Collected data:
----------------
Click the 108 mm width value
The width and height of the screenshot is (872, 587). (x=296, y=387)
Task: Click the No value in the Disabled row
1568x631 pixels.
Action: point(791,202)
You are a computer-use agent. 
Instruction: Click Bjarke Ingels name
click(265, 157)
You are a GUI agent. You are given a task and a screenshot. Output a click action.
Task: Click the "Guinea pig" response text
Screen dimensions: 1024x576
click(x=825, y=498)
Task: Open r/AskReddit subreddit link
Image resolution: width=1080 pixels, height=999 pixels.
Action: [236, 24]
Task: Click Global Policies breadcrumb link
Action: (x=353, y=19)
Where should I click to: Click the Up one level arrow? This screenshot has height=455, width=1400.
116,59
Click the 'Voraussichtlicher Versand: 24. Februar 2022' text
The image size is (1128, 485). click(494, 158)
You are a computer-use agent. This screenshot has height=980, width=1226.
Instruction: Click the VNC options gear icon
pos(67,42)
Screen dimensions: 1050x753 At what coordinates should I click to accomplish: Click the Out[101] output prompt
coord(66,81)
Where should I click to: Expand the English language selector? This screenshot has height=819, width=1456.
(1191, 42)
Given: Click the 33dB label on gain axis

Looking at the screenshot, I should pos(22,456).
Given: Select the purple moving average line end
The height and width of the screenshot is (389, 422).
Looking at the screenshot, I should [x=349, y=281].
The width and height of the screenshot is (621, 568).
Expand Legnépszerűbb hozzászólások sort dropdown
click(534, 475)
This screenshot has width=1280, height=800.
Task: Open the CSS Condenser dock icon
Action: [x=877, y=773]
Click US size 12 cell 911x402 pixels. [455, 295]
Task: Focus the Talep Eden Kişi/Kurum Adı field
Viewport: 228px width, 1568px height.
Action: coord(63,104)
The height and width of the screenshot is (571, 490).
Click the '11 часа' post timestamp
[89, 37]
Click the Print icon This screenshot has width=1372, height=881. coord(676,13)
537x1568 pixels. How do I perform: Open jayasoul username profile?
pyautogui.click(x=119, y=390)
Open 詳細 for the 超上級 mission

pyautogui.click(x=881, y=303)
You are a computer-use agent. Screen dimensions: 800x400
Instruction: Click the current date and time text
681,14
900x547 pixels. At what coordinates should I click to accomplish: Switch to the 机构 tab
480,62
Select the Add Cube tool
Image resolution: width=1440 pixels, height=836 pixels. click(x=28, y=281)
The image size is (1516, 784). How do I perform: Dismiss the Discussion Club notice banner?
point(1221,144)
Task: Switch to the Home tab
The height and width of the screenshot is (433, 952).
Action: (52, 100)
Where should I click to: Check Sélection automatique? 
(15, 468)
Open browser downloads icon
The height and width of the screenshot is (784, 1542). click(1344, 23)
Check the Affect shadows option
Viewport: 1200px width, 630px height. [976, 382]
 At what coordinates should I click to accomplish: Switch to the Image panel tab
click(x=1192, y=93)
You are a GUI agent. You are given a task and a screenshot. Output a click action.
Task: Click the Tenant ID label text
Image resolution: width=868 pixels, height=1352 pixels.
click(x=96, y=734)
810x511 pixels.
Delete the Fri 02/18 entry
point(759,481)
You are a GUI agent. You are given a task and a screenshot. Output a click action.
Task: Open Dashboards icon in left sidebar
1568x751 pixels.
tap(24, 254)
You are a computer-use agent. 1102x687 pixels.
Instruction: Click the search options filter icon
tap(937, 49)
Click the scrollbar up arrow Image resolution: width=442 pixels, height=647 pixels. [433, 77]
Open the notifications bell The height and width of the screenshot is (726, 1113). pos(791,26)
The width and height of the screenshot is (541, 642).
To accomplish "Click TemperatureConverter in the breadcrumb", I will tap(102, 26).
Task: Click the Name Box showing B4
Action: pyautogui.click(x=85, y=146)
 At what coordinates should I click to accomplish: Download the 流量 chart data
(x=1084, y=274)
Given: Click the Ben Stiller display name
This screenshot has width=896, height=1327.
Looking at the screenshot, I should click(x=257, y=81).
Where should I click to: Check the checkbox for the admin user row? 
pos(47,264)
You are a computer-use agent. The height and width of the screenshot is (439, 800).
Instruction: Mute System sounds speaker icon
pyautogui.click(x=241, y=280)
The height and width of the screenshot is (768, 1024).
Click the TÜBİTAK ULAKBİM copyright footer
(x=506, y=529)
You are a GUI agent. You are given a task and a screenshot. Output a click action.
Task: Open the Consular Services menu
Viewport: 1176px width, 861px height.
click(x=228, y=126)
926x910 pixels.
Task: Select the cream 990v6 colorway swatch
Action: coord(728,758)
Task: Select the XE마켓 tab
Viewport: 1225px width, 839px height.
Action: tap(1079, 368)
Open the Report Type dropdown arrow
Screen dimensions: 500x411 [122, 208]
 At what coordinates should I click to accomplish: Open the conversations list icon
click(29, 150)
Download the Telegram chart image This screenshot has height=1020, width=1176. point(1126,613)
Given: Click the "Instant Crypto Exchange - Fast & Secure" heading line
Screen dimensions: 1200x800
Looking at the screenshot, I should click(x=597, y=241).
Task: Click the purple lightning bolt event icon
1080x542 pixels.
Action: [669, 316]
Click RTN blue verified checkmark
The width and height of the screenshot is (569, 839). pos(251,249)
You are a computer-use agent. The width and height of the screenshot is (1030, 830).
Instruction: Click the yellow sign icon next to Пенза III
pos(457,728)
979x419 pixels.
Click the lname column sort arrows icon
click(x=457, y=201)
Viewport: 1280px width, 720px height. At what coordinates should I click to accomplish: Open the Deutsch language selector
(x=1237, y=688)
----------------
Work instructions: Give back, exactly as written, the stretch from the line with "Task: Open Dashboards icon in left sidebar" through the line with "Click the scrollbar", and no other lines from the records above.

Answer to the exercise:
Task: Open Dashboards icon in left sidebar
1568x751 pixels.
tap(24, 254)
You are a computer-use agent. 1102x687 pixels.
Instruction: Click the search options filter icon
tap(937, 49)
Click the scrollbar up arrow Image resolution: width=442 pixels, height=647 pixels. [433, 77]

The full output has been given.